Correlation matrices are also common in data analysis. They are easy enough to create with correlate. Making them into a table can also be easy:

// Generate correlation matrix
estpost correlate price mpg weight length, matrix
est sto corr_matrix
// Create correlation table
esttab corr_matrix using correlation_matrix.txt, ///
    cell("rho(fmt(3))") replace nonumber collabels(none) ///
    nomtitle noline unstack label md
Table 4: Correlation matrix
Price Mileage (mpg) Weight (lbs.) Length (in.)
Price 1.000
Mileage (mpg) -0.469 1.000
Weight (lbs.) 0.539 -0.807 1.000
Length (in.) 0.432 -0.796 0.946 1.000
Observations 74

Data source: Auto

This creates a correlation matrix with formatted coefficients. In contrast with correlate, if using estatpost, its necessary to also use the option matrix.

In case of esttab, it is necessary to use unstuck. But other than that, obtaining the tables is quite straightforward.

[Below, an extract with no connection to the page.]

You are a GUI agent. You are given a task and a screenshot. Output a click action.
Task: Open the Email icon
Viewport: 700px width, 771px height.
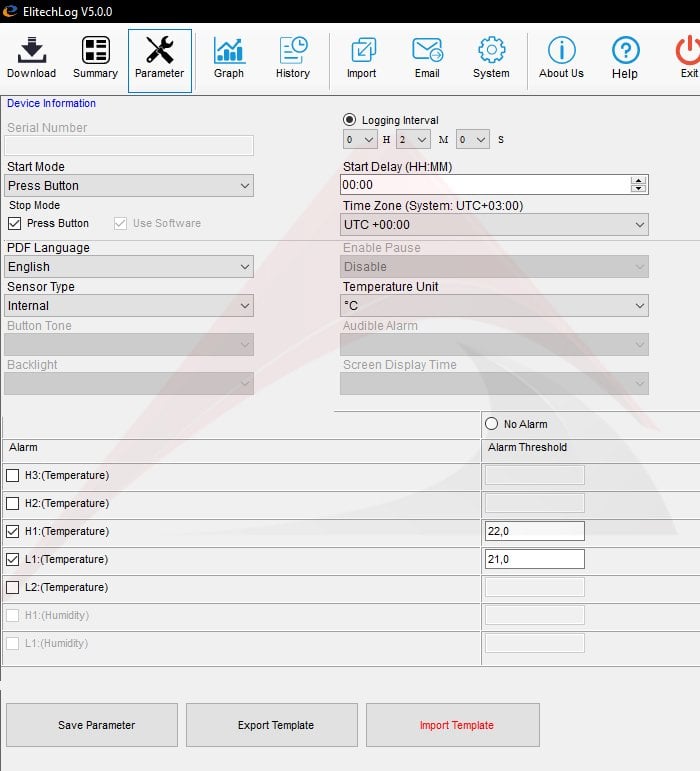(x=427, y=51)
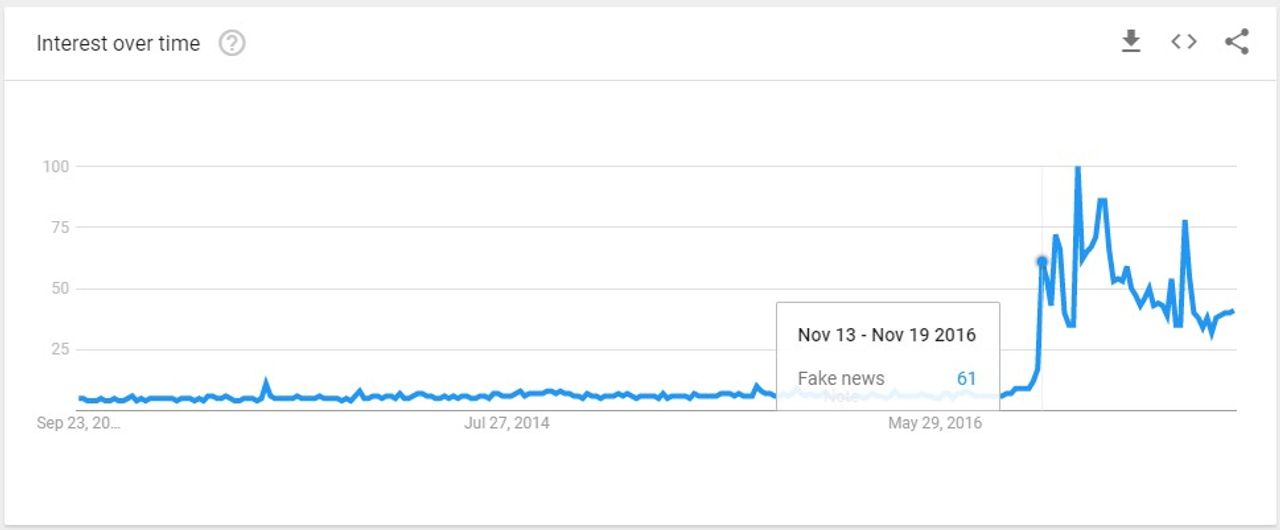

Regressions with Fixed Effects

Now something that is very common in regression analysis: fixed effects models. A usual question is how to create tables that signal the inclusion of fixed effects. Here’s an example:

// Load panel data and set as panel
webuse nlswork, clear
xtset idcode year
// ssc install reghdfe

// Run regressions
reghdfe ln_wage tenure c.age##c.age 
est sto no_fe

reghdfe ln_wage tenure c.age##c.age , absorb(idcode)
est sto id_fe
estadd local id_fe "X"

reghdfe ln_wage tenure c.age##c.age , absorb(idcode year)
est sto idyr_fe
estadd local id_fe "X"
estadd local yr_fe "X"

// Create table
 
esttab no_fe  id_fe idyr_fe using mreg.txt, ///
scalar("id_fe Individual FE" "yr_fe Yr FE") ///
noline  md  nonotes nomtitle  replace
Table 5: Regression Results with FE
(1) (2) (3)
tenure 0.0391*** 0.0217*** 0.0214***
(50.48) (27.21) (26.88)
age 0.0752*** 0.0523*** 0.0750***
(21.65) (18.78) (7.03)
c.age#c.age -0.00109*** -0.000672*** -0.00107***
(-18.86) (-14.56) (-17.74)
_cons 0.334*** 0.688*** 0.384
(6.62) (16.95) (1.29)
N 28101 27549 27549
Individual FE X X
Yr FE X

Data source: NLSW 1988, * p < 0.05, ** p < 0.01, *** p < 0.001

This example shows how to use estadd to include additional information to a regression. This information can be later used in the table. In this case, the fixed effects are included in the table. The scalar option is used to include the extra information.

Conclusion

I think these are the most basic tables you can create with esttab. There are many more options available, and you can customize the tables to your needs. Using Quarto, something I am doing more often, is to create the tables in Stata, modify the latex code, and then include them in the final document. This is a great way to create reproducible research.